I have a function that modifies a shared resource in my multi-threaded program. This function is the only place where the threads touch a shared resource, and it's only for a small fraction of the overall work of each thread.
static int64_t
AddToSharedResource(volatile int64_t* value, int64_t to_add)
{
int64_t result = *value;
*value += to_add;
return result;
}
I wanted to make my application thread-safe, so I added a simple mutex lock between the instructions.

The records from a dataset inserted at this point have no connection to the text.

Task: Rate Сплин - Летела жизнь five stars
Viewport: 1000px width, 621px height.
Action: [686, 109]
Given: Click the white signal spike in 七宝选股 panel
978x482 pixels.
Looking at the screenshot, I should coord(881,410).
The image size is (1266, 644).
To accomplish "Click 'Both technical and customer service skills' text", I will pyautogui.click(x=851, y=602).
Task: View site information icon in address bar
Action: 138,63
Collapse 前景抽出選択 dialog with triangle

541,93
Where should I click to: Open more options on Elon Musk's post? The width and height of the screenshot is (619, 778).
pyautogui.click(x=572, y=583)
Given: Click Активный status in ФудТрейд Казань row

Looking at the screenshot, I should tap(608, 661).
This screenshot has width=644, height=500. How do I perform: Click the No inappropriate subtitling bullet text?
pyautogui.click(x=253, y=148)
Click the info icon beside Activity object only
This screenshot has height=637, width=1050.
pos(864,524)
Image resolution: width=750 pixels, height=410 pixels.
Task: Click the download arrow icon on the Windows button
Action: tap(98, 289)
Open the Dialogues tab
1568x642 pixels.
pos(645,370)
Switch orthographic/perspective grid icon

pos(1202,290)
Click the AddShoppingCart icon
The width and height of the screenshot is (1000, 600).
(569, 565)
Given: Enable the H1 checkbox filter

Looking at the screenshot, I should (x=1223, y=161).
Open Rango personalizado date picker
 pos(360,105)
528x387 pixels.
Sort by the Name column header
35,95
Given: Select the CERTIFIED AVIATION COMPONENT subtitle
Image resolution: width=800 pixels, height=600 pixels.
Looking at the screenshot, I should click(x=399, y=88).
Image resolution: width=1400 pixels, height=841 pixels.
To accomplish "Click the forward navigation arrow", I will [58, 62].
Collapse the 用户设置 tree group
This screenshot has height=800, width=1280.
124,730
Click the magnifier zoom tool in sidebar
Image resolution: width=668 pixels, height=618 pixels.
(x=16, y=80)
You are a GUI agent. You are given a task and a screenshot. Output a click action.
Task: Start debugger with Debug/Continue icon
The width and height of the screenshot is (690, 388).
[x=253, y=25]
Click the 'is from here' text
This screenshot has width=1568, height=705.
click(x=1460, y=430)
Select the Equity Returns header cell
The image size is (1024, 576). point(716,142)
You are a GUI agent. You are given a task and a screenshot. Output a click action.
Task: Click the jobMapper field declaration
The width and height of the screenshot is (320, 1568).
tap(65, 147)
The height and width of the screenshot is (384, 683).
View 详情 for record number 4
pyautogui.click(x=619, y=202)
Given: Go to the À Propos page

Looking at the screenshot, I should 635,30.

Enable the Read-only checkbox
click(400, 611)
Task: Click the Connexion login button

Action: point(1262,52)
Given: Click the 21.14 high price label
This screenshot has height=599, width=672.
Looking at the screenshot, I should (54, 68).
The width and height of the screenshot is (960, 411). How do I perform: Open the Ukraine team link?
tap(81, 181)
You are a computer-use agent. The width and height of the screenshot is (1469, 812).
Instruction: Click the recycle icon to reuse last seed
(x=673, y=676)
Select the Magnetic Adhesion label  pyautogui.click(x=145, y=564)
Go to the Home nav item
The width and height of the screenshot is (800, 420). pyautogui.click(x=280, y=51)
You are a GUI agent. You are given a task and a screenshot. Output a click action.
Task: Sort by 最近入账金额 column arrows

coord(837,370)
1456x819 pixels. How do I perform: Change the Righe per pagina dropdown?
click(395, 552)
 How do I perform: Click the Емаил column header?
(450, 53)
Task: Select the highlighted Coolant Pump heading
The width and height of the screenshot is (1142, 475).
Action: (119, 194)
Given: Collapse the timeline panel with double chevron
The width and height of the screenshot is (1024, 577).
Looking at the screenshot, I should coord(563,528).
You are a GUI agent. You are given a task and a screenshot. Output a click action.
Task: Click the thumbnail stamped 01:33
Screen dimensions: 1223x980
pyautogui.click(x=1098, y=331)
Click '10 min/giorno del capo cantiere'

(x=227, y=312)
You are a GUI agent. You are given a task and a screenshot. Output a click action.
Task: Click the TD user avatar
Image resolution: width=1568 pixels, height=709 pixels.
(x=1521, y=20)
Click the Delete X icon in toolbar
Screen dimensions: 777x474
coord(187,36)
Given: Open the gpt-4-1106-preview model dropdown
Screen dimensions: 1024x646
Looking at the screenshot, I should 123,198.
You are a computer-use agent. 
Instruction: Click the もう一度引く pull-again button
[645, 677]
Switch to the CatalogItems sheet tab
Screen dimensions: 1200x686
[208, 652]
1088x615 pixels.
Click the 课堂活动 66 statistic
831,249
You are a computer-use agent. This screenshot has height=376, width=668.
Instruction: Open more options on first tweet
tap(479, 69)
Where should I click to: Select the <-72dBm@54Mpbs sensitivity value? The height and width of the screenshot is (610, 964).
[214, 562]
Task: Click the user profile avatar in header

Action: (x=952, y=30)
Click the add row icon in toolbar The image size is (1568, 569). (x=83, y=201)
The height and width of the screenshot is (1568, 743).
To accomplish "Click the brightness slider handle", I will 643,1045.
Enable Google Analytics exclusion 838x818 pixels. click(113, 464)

static pthread_mutex_t lock = PTHREAD_MUTEX_INITIALIZER;
static int64_t
AddToSharedResource(volatile int64_t* value, int64_t to_add)
{
pthread_mutex_lock(&lock);
int64_t result = *value;
*value += to_add;
pthread_mutex_unlock(&lock);
return result;
}
Doing so renders my program to be more than 10x slower, making it even slower than the single-threaded version!
After reading up a bit more, it seems to be because of macOS implementation, which uses "fair" mutexes instead of using spinlocks, and that there are certain trade-offs between the implementations but this case is one of the cases which perform badly. However, the reason I've written the code this way is that I've already written the program in Win32 (where the lock caused barely any performance penalty), and I'm planning to port the function to Linux as well.
Is there a way to make this function thread-safe in macOS without creating a huge bottleneck, or do I need to redesign the platform layer?